五 萧衍庆的“斗私批修”和“改造世界观”是什么货色?
萧衍庆在《双水峪》用了很多篇幅喋喋不休大讲特讲所谓“斗私批修”和“改造世界观”。那么,他要斗的什么“私”、批的什么“修”?他要改造的是什么世界观?他要怎样改造世界观?
马克思、恩格斯在《共产党宣言》里说:“共产主义革命就是同传统的所有制关系实行最彻底的决裂;毫不奇怪,它在自己的发展进程中要同传统的观念实行最彻底的决裂。”马克思、恩格斯在这里所指的“传统观念”就是以私有观念(或者叫做私心、私字、个人主义)为核心的剥削阶级的旧思想、旧文化、旧风俗、旧习惯。他们在这里明确指出了,共产主义革命要“在自己的发展过程中”同传统观念“实行最彻底的决裂”。这个共产主义革命的“发展过程”,就是无产阶级为争取建立自己的阶级专政和巩固这个专政的过程。这就是说,要彻底斗掉、克服、消灭私有观念,必须在共产主义革命的过程中,在建立和巩固无产阶级专政的革命斗争过程中,才能进行和实现。毛泽东主席提出的“斗私批修”,就言简意赅地反映了这个马克思主义的基本原理。

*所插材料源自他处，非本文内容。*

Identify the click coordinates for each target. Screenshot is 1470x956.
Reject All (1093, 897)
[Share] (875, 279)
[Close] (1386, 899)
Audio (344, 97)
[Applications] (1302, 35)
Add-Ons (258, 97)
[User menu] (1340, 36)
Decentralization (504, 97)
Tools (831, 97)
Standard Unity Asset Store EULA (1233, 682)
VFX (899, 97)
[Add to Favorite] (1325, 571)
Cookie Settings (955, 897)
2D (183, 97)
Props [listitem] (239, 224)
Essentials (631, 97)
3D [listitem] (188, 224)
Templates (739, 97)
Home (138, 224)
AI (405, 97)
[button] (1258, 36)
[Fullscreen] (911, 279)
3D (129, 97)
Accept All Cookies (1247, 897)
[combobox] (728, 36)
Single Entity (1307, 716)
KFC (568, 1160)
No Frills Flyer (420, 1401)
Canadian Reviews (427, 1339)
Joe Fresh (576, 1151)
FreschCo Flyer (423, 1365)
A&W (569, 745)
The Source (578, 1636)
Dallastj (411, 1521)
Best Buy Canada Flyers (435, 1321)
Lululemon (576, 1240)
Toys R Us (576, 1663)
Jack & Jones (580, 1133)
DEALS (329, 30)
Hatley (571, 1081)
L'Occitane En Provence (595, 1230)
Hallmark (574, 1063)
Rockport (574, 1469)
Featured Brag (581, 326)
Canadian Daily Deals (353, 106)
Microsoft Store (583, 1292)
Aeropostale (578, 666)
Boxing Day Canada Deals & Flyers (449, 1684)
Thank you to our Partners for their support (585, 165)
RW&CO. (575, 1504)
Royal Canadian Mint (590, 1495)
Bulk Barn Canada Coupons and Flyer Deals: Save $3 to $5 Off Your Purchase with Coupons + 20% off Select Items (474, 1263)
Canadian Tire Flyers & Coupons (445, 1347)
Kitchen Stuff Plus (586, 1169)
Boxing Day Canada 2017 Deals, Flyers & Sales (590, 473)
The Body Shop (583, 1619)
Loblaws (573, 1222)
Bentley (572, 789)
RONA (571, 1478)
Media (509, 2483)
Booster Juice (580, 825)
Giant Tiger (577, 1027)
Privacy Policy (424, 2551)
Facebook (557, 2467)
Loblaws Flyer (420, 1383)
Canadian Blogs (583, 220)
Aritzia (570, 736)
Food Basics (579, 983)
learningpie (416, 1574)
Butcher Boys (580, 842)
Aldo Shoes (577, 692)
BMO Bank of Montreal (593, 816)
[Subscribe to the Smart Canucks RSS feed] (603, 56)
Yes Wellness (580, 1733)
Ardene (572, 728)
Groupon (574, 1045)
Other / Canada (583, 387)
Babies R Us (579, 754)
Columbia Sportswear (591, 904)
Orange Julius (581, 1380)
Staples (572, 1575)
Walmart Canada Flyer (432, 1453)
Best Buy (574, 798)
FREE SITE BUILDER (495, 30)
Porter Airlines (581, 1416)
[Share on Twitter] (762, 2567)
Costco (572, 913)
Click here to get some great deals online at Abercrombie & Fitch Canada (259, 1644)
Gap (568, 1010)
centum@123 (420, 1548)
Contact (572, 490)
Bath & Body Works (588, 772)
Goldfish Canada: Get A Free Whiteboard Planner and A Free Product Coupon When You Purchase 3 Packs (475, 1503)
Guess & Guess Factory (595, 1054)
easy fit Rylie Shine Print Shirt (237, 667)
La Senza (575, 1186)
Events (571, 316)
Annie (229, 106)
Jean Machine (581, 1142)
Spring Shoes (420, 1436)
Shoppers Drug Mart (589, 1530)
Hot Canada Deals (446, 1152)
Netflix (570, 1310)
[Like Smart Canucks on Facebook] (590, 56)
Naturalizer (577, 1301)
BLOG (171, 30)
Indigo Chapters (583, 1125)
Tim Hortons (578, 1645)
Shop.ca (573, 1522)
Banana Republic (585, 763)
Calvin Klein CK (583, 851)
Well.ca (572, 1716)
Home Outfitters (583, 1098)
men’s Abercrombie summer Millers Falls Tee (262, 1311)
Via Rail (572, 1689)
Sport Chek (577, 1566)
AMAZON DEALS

存在决定意识。人的各种思想,都是社会存在的反映。在阶级社会中,每一个人都在一定的阶级地位中生活,各种思想无不打上阶级的烙印。人们的思想是社会存在的反映,思想形成后,又会反作用于社会。因此,表面上看不见、摸不着的思想,一定会通过他的社会实践、通过他的行动、通过他对客观世界的态度表现出来,首先是通过他对社会阶级斗争、路线斗争的政治态度表现出来,其次还要在他的思想、工作、生活作风中表现出来。前者被称为“大节”,后者被称为“小节”。“大节”和“小节”既有区别,又有联系。要看到它们之间的不同,又要看到他们之间的联系和转化。但是,政治是统帅,是灵魂,在进行各种社会斗争时,政治必须占首位。因此,无产阶级对整个社会的改造,对人们世界观的改造,对以私有观念为核心的剥削阶级的旧思想、旧文化、旧风俗、旧习惯的改造,必须在无产阶级政治的统帅下,也就是在阶级斗争、路线斗争的统帅下,才能得以进行,才能坚持正确的方向。毛主席说:“批评要注意政治。”“批评的主要任务,是指出政治上的错误和组织上的错误。”否则,如果拘泥于小的与政治和组织的任务没有直接联系的小的错误,就会“使同志们无所措手足。而且这种批评一发展,党内精神完全集注到小的缺点方面,人人变成了谨小慎微的君子,就会忘记党的政治任务,这是很大的危险。”《关于纠正党内的错误思想》(一九二九年十二月)因此,斗私必须紧密地结合于批修,必须紧密地结合于建立和巩固无产阶级专政的革命斗争。在革命队伍里,公而忘私、大公无私、先公后私的精神与坚定的无产阶级立场和高度的路线觉悟有着必然的联系,私字当头的资产阶级小资产阶级个人主义作风与立场和执行错误路线有着必然的联系。因此,离开了建立和巩固无产阶级专政的政治斗争,离开了这种阶级斗争和路线斗争,所谓的“斗私”,就迷失了方向,就和宗教的道德说教没什么根本区别,就会被剥削压迫阶级所利用,作为对被压迫被剥削的的奴隶的精神控制手段,就是精神鸦片。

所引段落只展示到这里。